# Start of Records supplied

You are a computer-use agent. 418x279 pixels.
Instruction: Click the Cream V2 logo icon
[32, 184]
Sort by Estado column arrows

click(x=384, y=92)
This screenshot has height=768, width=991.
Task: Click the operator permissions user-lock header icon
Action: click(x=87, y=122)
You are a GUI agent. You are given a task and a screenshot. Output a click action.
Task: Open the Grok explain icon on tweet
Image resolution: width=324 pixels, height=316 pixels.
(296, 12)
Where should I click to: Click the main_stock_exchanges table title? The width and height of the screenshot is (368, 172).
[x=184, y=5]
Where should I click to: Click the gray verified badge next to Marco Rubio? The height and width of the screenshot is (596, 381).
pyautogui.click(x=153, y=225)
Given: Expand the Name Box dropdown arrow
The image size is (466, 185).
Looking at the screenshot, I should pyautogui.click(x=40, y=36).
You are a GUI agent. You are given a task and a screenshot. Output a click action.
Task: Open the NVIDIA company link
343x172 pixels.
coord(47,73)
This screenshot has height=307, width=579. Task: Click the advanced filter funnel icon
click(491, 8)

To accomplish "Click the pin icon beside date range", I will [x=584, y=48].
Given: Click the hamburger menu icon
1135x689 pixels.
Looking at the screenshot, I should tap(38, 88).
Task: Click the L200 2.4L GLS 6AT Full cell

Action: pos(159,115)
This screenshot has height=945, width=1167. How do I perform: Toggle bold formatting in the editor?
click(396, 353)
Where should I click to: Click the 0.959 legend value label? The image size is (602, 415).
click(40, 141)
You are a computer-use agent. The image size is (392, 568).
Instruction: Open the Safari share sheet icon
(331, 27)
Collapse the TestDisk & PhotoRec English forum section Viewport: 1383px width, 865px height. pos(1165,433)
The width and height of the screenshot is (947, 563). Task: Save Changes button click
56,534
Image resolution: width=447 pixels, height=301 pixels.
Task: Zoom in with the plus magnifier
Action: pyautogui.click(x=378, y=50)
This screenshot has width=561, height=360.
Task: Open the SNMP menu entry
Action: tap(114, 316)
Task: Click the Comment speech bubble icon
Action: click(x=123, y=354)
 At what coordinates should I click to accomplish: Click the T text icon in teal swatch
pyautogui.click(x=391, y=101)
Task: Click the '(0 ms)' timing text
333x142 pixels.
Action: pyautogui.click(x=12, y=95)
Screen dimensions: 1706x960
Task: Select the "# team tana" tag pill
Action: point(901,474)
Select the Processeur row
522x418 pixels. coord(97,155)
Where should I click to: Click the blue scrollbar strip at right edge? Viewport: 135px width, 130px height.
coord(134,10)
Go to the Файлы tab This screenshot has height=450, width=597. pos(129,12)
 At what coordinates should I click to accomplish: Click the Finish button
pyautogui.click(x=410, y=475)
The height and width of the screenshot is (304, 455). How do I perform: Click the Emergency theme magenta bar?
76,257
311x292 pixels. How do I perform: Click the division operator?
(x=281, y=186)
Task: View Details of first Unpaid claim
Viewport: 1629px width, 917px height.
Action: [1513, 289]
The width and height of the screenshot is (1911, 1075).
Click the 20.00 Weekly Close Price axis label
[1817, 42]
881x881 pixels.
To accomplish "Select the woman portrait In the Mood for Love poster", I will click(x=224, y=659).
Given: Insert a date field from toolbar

# End of Records supplied

## Set exercise
Please reproduce verbatim the lines of the items from the line containing "Sort by Estado column arrows" up to and including the line containing "[x=184, y=5]".

## Completed exercise
Sort by Estado column arrows

click(x=384, y=92)
This screenshot has height=768, width=991.
Task: Click the operator permissions user-lock header icon
Action: click(x=87, y=122)
You are a GUI agent. You are given a task and a screenshot. Output a click action.
Task: Open the Grok explain icon on tweet
Image resolution: width=324 pixels, height=316 pixels.
(296, 12)
Where should I click to: Click the main_stock_exchanges table title? The width and height of the screenshot is (368, 172).
[x=184, y=5]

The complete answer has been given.